Traditionalists in the press thought Fowler had somehow broken some of the craft’s rules. One deals with what is off the record. This rule is so loose and confusing that I have never been able to completely understand it. The traditional press wasn’t invited to the fundraiser, meaning it was closed to the press but apparently not off the record. (I have never heard of this variation of the rule). Nobody stopped Fowler from taking and recording notes. Nor did anyone stop other attendees who brought video and audio recorders.

The second rule deals with contributing to campaigns. Traditionalists say Fowler should not write about Obama because she is one of his contributors. I don’t agree with that. I’m not one of those journalists who brag about never voting. I never miss an election. What’s the difference between, on the one hand, voting, and defending my choices at dinner parties, and, on the other, contributing? When I covered the conservative movement and Ronald Reagan, I made it a point to tell my right-wing sources that I was a liberal Democrat. I wanted to be honest. They accepted that, and some sources became drinking companions. After Reagan was elected governor, an aide offered me a job as a press secretary. I said no, I was just starting to get ahead in my job at the Associated Press. “Anyway, ” I added, “you know I don’t agree with a thing he believes in.” The aide dismissed the point, saying Reagan liked me and thought I was a straight shooter.

Individual journalism, such as Fowler’s, is just part of the OffTheBus report. Its most significant contribution is assembling groups of citizen journalists for special projects. Project director Michel, experienced in political organization, puts these projects together.

Early in the campaign, she assigned volunteers to accompany Obama canvassers on a national canvassing day. As a matter of fact, she said, some of the OffTheBus volunteers were also Obama canvassers. They asked the same questions and turned in the answers on forms that Michel tabulated.

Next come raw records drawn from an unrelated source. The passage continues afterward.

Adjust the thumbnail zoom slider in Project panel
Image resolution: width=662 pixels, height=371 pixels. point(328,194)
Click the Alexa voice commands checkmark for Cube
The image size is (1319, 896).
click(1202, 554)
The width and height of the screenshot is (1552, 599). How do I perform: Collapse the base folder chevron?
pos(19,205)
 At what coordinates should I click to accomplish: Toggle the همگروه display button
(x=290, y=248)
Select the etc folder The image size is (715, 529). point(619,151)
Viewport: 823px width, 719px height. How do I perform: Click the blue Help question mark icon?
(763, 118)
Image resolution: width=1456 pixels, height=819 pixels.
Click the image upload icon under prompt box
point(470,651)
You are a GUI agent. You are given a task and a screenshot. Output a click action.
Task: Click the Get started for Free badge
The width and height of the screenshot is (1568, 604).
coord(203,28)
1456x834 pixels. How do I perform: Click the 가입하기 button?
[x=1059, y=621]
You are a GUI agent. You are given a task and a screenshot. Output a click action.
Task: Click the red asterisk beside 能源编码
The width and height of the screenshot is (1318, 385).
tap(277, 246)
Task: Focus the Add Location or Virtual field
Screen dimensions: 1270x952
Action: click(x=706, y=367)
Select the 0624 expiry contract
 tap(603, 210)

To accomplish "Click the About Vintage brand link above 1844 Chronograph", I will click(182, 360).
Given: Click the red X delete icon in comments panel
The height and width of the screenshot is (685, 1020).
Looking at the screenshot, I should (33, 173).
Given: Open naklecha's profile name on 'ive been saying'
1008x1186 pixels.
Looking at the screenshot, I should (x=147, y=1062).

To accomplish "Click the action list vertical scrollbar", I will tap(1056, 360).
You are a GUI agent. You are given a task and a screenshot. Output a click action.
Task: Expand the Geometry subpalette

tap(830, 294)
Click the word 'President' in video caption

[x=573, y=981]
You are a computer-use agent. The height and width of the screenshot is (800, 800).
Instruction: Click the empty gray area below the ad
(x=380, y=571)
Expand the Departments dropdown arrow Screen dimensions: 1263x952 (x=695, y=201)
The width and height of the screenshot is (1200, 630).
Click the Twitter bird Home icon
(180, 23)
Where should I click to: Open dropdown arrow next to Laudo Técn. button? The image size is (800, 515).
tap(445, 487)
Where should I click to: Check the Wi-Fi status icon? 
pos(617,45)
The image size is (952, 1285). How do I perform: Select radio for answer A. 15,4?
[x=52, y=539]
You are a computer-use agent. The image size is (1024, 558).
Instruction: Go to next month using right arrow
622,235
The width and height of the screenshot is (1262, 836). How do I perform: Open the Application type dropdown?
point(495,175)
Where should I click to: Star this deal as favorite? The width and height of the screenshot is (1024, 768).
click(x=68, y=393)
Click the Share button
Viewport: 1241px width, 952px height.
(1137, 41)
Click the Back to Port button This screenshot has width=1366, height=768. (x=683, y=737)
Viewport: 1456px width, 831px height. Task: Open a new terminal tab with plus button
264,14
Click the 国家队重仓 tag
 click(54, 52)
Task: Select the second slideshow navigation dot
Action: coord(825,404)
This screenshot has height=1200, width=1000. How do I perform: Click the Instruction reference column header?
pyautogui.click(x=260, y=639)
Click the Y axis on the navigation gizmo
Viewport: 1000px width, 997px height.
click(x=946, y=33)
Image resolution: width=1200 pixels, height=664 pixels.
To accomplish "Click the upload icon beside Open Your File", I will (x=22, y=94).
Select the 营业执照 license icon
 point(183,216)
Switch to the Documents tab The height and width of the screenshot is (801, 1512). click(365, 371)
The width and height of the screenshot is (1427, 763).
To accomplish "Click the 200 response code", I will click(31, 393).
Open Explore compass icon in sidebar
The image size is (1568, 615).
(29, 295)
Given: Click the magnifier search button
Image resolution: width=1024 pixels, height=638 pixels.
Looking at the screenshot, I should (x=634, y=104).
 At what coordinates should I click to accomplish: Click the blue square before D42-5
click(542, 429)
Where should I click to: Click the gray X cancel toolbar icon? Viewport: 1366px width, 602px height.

The OffTheBus crew found that contrary to what most journalists were reporting, the economy rather than the war was the biggest concern.

How could Michel trust the Obama volunteers as reporters? All the reports had the same findings, she said, whether they came from plain reporters or Obama canvasser reporters.

Another project was an in-depth look at the backgrounds of the superdelegates. The information is available on the OffTheBus Web site.

I read OffTheBus every day and see it as a work in progress, breaking new ground and old rules, and producing analyses that can be as tired as anything in the traditional media. But in general, OffTheBus offers a fresh and imaginative look at the campaign. “We are learning as we are going,” said editorial director Cooper. “We are trying to make up the rules as we go along. We really don’t have a guide. … We found in our early work that it is not so easy to get people to do good journalism. We don’t want to downplay or discard the old skills.”

The model of a professional staff reading and fact-checking the work of amateurs is something that newspapers, with their increasingly small staffs and growing inability to connect with readers, should consider. When I was city editor of the Times, we had a hard time figuring out how to cover our huge area. I think something like this would have helped.

Most of all, it’s imaginative. It dares to challenge old ways. The presidential campaign is historic for a few reasons, not the least of which is the opening up of that mysterious “calling,” journalism.